The preselection config has the following parameters:

  • parameter type description
    channel string tau pair decay channels ("et", "mt", "tt")
  • In processes all the processes are defined that should be preprocessed.
    The names are also used for the output file naming after the processing.
    Each process needs two specifications:

    subparameter type description
    tau_gen_modes list split of the events corresponding to the origin of the hadronic tau
    samples list list of all sample tags corresponding to the specific process

    The tau_gen_modes have following modes:

    subparameter type description
    T string genuine tau
    J string jet misidentified as a tau
    L string lepton misidentified as a tau
    all string if no split should be performed
  • In event_selection, parameter for all selections that should be applied are defined.
    This is basically a dictionary of cuts where the key is the name of a cut and the value is the cut itself as a string e.g. had_tau_pt: "pt_2 > 30". The name of a cut is not really important, it is only used as an output information in the terminal. A cut can only use variables which are in the ntuples.

  • In mc_weights all weights that should be applied for simulated samples are defined.
    There are two types of weights.

    1. Similar to event_selection, a weight can directly be specified and is then applied to all samples in the same way e.g. lep_id: "id_wgt_mu_1"
    2. But some weights are either sample specific or need additional information. Currently implemented options are:
      subparameter type description
      generator string The normal generator weight is applied to all samples, if they aren't specified in the "stitching" sub-group. Stitching weights might be needed for DY+jets or W+jets, depending on which samples are used for them.
      lumi string luminosity scaling, this depends on the era and uses the era parameter of the config to get the correct weight, so basically it's not relevant what is in the string
      Z_pt_reweight string reweighting of the Z boson pt, the weight in the ntuple is used and only applied to DY+jets
      Top_pt_reweight string reweighting of the top quark pt, the weight in the ntuple is used and only applied to ttbar
  • In emb_weights all weights that should be applied for embedded samples are defined.
    Like for event_selection a weight can directly be specified and is then applied to all samples the same way e.g. single_trigger: "trg_wgt_single_mu24ormu27"

  • In output_features the to be saved/needed features for the later calculations are listed.

Scale factors for b-tagging and tau ID vs jet are applied on the fly during the FF calculation step.

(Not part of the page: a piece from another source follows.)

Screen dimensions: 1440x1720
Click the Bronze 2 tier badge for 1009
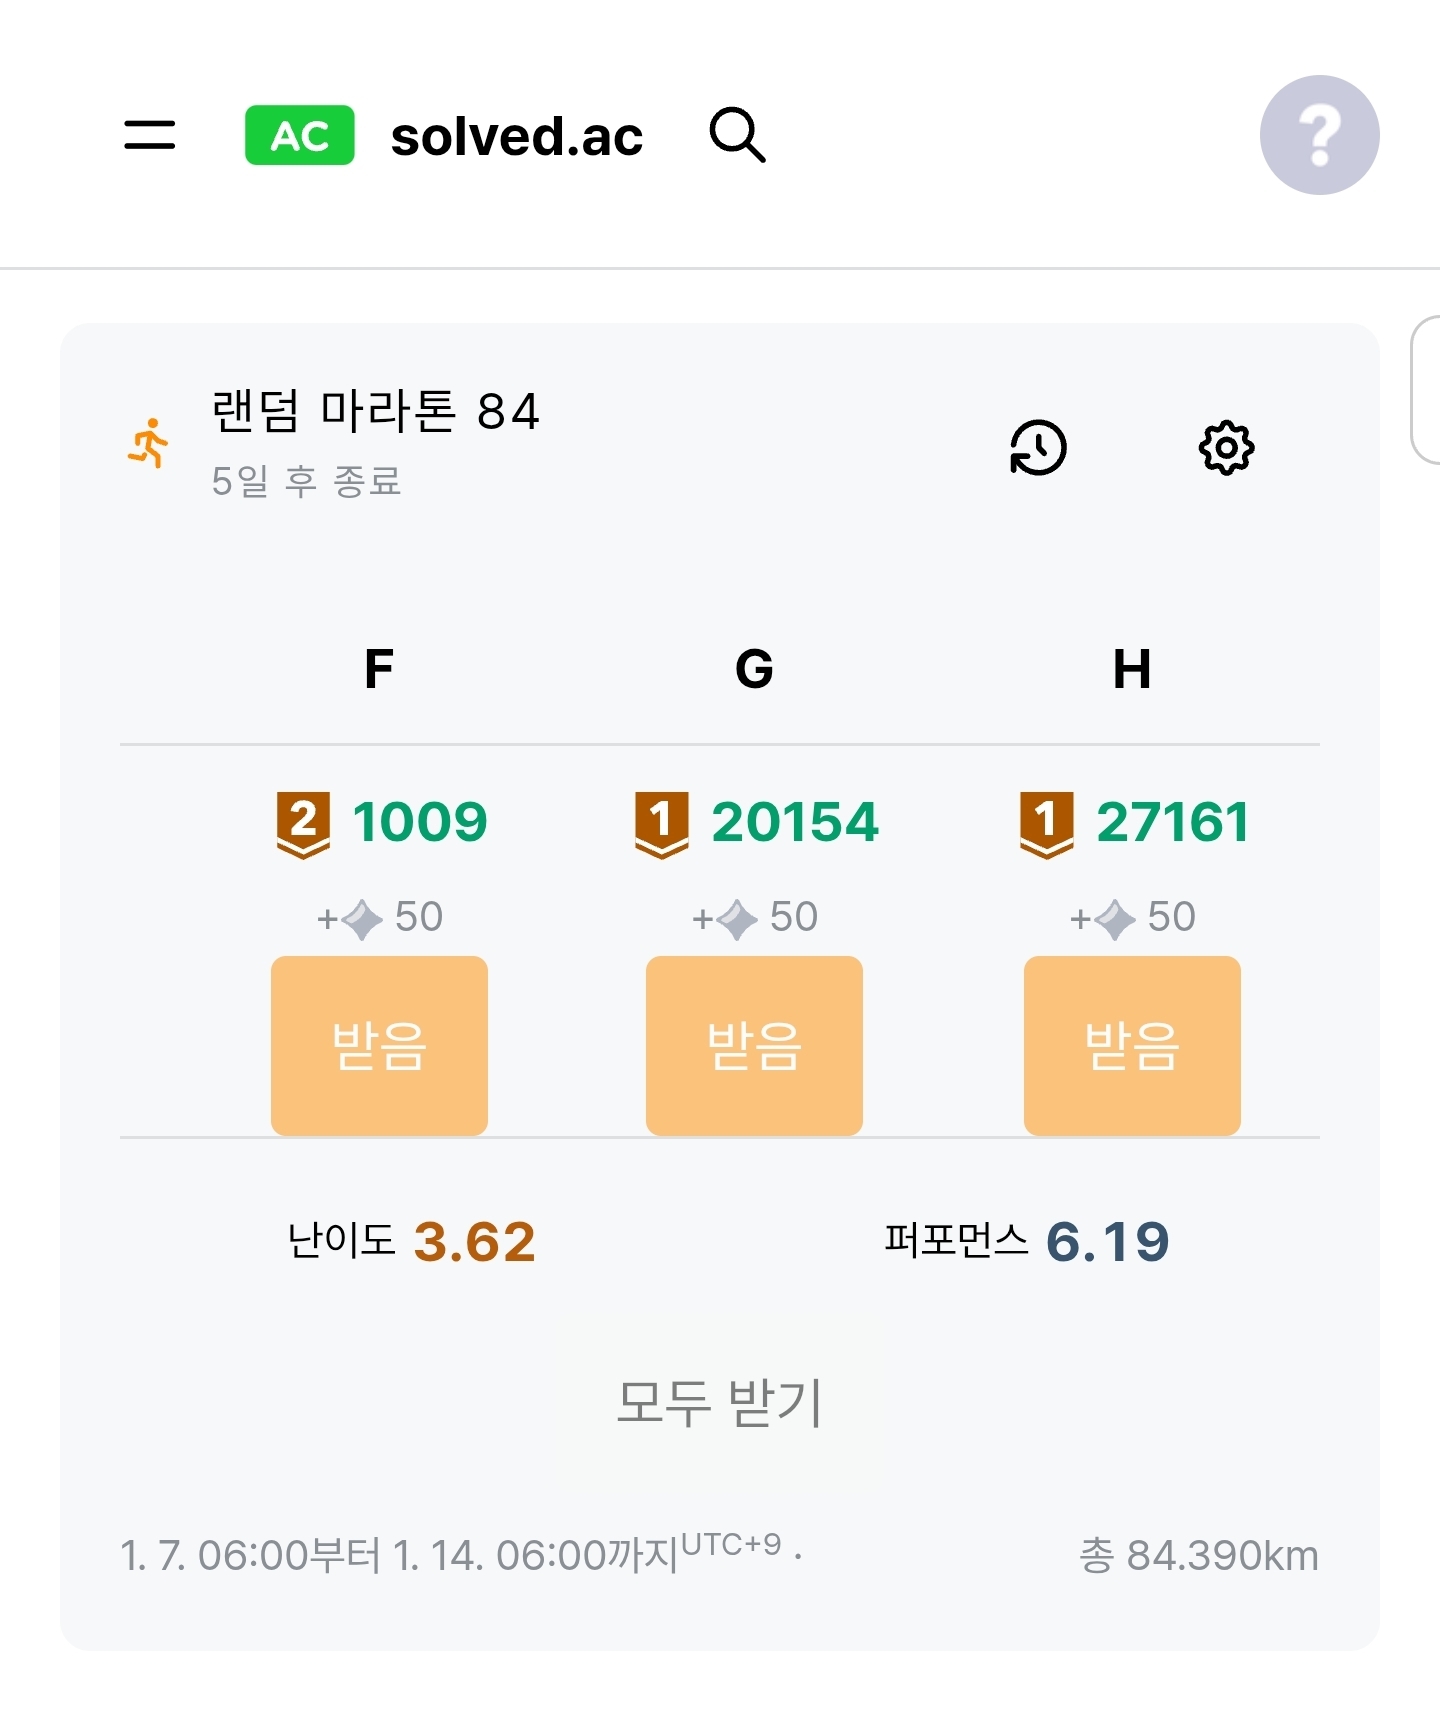pyautogui.click(x=303, y=824)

To run the preselection step, execute the python script and specify the config file (relative path possible):

python preselection.py --config-file configs/PATH/CONFIG.yaml

Further there are additional optional parameters:

  1. --nthreads=SOME_INTEGER to define the number of threads for the multiprocessing pool to run the sample processing in parallel. Default value is 8 (this should normally cover running all of the samples in parallel).
  2. --ncores=SOME_INTEGER to define the number of cores that should be used for each pool thread to speed up the ROOT dataframe calculation. Default value is 4.

Fake Factor calculation

In this step the fake factors are calculated. This should be run after the preselection step.

All information for the FF calculation step is defined in a configuration file in the configs/ folder.
The FF calculation config has the following parameters:

  • The expected input folder structure is FILE_PATH/preselection/ERA/CHANNEL/*.root

    parameter type description
    file_path string absolute path to the folder with the preselected files
    era string data taking era ("2018, "2017", "2016preVFP", "2016postVFP")
    channel string tau pair decay channels ("et", "mt", "tt")
    tree string name of the tree in the preselected files (same as in preselection e.g. "ntuple")
  • The output folder structure is workdir/WORKDIR_NAME/ERA/fake_factors/CHANNEL/outputfiles

    parameter type description
    workdir_name string relative path where the output files will be stored
  • General options for the calculation:

    parameter type description
    use_embedding bool True if embedded sample should be used, False if only MC sample should be used
  • In target_processes the processes for which FFs should be calculated (normally for QCD, Wjets, ttbar) are defined.
    Each target process needs some specifications:

    parameter type description
    split_categories dict names of variables for the fake factor measurement in different phase space regions
    • the FF measurement can be split based on variables in 1D or 2D (1 or 2 variables)
    • each category/variable has a list of orthogonal cuts (e.g. "njets" with "==1", ">=2")
    • implemented split variables are "njets", "nbtag" or "deltaR_ditaupair"
    • at least one inclusive category needs to be specified
    split_categories_binedges dict bin edge values for each split_categories variable
    • number of bin edges should always be N(variable cuts)+1
    SRlike_cuts dict event selections for the signal-like region of the target process
    ARlike_cuts dict event selections for the application-like region of the target process
    SR_cuts dict event selections for the signal region (normally only needed for ttbar)
    AR_cuts dict event selections for the application region (normally only needed for ttbar)
    var_dependence string variable the FF measurement should depend on (normally pt of the hadronic tau e.g. "pt_2")
    var_bins list bin edges for the variable specified in var_dependence

    Event selections can be defined the same way as in the preselection step event_selection. Only the tau vs jet ID cut is special because the name should always be had_tau_id_vs_jet (or had_tau_id_vs_jet_* in tt channel), this is needed to read out the working points from the cut string and apply the correct tau vs jet ID weights.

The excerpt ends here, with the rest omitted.